Problem requirements: Reproduce every line of the listing below verbatim, with no changes.

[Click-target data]
━━━━━━━━━━━━━━━━━━━━━━━━━━━━━━

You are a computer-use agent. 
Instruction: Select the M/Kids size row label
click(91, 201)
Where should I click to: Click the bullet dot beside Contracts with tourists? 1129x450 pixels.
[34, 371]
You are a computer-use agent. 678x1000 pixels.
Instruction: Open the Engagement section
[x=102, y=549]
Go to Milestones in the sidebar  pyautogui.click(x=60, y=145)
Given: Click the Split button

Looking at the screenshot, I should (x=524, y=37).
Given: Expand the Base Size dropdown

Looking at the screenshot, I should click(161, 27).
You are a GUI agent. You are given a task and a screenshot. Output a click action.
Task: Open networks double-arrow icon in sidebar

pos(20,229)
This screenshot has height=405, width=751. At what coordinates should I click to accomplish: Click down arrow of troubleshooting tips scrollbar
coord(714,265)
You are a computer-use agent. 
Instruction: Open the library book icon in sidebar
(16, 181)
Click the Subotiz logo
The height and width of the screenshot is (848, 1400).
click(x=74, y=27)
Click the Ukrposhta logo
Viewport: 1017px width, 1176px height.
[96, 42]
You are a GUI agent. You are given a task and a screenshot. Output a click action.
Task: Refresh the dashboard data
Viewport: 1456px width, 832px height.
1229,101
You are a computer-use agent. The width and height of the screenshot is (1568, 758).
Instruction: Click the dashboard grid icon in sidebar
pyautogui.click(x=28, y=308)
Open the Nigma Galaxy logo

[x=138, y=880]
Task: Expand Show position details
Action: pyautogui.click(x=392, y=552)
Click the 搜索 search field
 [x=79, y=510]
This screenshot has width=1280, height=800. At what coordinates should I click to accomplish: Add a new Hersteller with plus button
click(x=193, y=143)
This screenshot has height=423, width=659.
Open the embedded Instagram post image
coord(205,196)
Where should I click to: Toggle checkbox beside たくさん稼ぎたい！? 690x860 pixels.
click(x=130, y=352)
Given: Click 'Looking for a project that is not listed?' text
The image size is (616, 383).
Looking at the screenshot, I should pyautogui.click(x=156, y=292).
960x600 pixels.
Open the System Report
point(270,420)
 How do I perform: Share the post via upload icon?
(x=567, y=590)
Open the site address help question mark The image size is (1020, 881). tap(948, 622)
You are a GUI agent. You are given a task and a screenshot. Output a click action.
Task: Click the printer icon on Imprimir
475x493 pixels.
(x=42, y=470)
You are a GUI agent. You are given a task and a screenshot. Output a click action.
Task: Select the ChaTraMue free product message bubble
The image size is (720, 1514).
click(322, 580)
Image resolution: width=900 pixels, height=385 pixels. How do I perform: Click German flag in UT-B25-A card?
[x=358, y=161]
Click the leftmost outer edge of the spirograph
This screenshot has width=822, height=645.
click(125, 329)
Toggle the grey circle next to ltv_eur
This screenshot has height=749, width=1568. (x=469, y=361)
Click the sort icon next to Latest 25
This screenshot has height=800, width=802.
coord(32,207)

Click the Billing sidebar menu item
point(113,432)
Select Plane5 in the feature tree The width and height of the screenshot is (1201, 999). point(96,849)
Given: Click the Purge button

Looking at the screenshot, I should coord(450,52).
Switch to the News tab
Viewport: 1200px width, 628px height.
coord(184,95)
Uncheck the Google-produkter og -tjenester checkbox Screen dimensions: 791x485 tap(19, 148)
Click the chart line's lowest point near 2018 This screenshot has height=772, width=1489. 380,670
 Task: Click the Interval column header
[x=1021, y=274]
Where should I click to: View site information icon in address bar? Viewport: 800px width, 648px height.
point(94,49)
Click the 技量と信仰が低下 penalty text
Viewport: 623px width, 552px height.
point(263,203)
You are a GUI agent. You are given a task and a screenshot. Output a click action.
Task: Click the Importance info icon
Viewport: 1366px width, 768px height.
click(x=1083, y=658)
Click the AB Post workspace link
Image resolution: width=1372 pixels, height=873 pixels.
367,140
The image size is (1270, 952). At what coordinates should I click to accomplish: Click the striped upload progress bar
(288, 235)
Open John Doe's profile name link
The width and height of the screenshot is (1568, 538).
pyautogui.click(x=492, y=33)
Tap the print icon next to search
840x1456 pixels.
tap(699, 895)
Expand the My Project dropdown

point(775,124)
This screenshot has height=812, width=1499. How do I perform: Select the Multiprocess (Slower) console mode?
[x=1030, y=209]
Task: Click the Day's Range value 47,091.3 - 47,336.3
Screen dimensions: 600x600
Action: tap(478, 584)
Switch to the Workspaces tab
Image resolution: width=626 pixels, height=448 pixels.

━━━━━━━━━━━━━━━━━━━━━━━━━━━━━━

Answer to this problem:
You are a computer-use agent. 
Instruction: Select the M/Kids size row label
click(91, 201)
Where should I click to: Click the bullet dot beside Contracts with tourists? 1129x450 pixels.
[34, 371]
You are a computer-use agent. 678x1000 pixels.
Instruction: Open the Engagement section
[x=102, y=549]
Go to Milestones in the sidebar  pyautogui.click(x=60, y=145)
Given: Click the Split button

Looking at the screenshot, I should (x=524, y=37).
Given: Expand the Base Size dropdown

Looking at the screenshot, I should click(161, 27).
You are a GUI agent. You are given a task and a screenshot. Output a click action.
Task: Open networks double-arrow icon in sidebar

pos(20,229)
This screenshot has height=405, width=751. At what coordinates should I click to accomplish: Click down arrow of troubleshooting tips scrollbar
coord(714,265)
You are a computer-use agent. 
Instruction: Open the library book icon in sidebar
(16, 181)
Click the Subotiz logo
The height and width of the screenshot is (848, 1400).
click(x=74, y=27)
Click the Ukrposhta logo
Viewport: 1017px width, 1176px height.
[96, 42]
You are a GUI agent. You are given a task and a screenshot. Output a click action.
Task: Refresh the dashboard data
Viewport: 1456px width, 832px height.
1229,101
You are a computer-use agent. The width and height of the screenshot is (1568, 758).
Instruction: Click the dashboard grid icon in sidebar
pyautogui.click(x=28, y=308)
Open the Nigma Galaxy logo

[x=138, y=880]
Task: Expand Show position details
Action: pyautogui.click(x=392, y=552)
Click the 搜索 search field
 [x=79, y=510]
This screenshot has width=1280, height=800. At what coordinates should I click to accomplish: Add a new Hersteller with plus button
click(x=193, y=143)
This screenshot has height=423, width=659.
Open the embedded Instagram post image
coord(205,196)
Where should I click to: Toggle checkbox beside たくさん稼ぎたい！? 690x860 pixels.
click(x=130, y=352)
Given: Click 'Looking for a project that is not listed?' text
The image size is (616, 383).
Looking at the screenshot, I should pyautogui.click(x=156, y=292).
960x600 pixels.
Open the System Report
point(270,420)
 How do I perform: Share the post via upload icon?
(x=567, y=590)
Open the site address help question mark The image size is (1020, 881). tap(948, 622)
You are a GUI agent. You are given a task and a screenshot. Output a click action.
Task: Click the printer icon on Imprimir
475x493 pixels.
(x=42, y=470)
You are a GUI agent. You are given a task and a screenshot. Output a click action.
Task: Select the ChaTraMue free product message bubble
The image size is (720, 1514).
click(322, 580)
Image resolution: width=900 pixels, height=385 pixels. How do I perform: Click German flag in UT-B25-A card?
[x=358, y=161]
Click the leftmost outer edge of the spirograph
This screenshot has width=822, height=645.
click(125, 329)
Toggle the grey circle next to ltv_eur
This screenshot has height=749, width=1568. (x=469, y=361)
Click the sort icon next to Latest 25
This screenshot has height=800, width=802.
coord(32,207)

Click the Billing sidebar menu item
point(113,432)
Select Plane5 in the feature tree The width and height of the screenshot is (1201, 999). point(96,849)
Given: Click the Purge button

Looking at the screenshot, I should coord(450,52).
Switch to the News tab
Viewport: 1200px width, 628px height.
coord(184,95)
Uncheck the Google-produkter og -tjenester checkbox Screen dimensions: 791x485 tap(19, 148)
Click the chart line's lowest point near 2018 This screenshot has height=772, width=1489. 380,670
 Task: Click the Interval column header
[x=1021, y=274]
Where should I click to: View site information icon in address bar? Viewport: 800px width, 648px height.
point(94,49)
Click the 技量と信仰が低下 penalty text
Viewport: 623px width, 552px height.
point(263,203)
You are a GUI agent. You are given a task and a screenshot. Output a click action.
Task: Click the Importance info icon
Viewport: 1366px width, 768px height.
click(x=1083, y=658)
Click the AB Post workspace link
Image resolution: width=1372 pixels, height=873 pixels.
367,140
The image size is (1270, 952). At what coordinates should I click to accomplish: Click the striped upload progress bar
(288, 235)
Open John Doe's profile name link
The width and height of the screenshot is (1568, 538).
pyautogui.click(x=492, y=33)
Tap the print icon next to search
840x1456 pixels.
tap(699, 895)
Expand the My Project dropdown

point(775,124)
This screenshot has height=812, width=1499. How do I perform: Select the Multiprocess (Slower) console mode?
[x=1030, y=209]
Task: Click the Day's Range value 47,091.3 - 47,336.3
Screen dimensions: 600x600
Action: tap(478, 584)
Switch to the Workspaces tab
Image resolution: width=626 pixels, height=448 pixels.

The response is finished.